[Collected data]
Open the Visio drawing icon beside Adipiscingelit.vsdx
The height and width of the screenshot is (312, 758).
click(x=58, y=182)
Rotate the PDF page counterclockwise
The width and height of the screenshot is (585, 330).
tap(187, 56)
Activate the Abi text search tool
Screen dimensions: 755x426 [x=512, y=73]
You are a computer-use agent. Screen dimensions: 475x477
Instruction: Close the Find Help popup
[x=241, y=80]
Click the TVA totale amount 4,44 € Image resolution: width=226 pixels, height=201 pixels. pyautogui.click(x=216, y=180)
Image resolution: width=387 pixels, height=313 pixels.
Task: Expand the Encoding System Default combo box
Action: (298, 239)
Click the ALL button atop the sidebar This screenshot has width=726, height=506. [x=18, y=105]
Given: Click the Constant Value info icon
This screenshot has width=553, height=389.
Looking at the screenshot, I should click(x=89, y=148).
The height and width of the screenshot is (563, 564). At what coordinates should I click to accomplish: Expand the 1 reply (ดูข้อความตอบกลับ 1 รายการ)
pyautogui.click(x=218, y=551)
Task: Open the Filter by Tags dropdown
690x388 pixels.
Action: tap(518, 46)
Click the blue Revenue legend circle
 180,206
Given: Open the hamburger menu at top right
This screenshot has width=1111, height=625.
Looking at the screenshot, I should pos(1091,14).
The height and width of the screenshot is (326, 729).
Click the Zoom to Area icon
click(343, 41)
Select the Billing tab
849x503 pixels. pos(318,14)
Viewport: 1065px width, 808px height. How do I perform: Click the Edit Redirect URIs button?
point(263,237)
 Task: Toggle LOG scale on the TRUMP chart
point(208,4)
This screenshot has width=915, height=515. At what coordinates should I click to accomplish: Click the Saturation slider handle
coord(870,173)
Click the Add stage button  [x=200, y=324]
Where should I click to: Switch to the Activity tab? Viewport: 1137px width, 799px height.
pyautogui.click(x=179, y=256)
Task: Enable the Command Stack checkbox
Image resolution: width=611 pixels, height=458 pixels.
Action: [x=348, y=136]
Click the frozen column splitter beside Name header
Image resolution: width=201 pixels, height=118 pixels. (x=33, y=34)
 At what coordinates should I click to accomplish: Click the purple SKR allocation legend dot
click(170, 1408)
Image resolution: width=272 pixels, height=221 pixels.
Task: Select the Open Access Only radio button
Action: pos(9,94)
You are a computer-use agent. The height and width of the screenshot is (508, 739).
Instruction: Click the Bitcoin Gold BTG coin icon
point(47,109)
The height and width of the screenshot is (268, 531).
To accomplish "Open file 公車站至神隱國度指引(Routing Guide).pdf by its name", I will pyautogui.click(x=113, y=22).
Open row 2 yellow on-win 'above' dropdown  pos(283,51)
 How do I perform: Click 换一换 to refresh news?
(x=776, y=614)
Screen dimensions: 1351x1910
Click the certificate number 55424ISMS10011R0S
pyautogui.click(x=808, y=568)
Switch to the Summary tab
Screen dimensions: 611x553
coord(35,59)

Your instructions:
The answer must be a single number: the count of lines in the data that include the word "Given".

Result:
2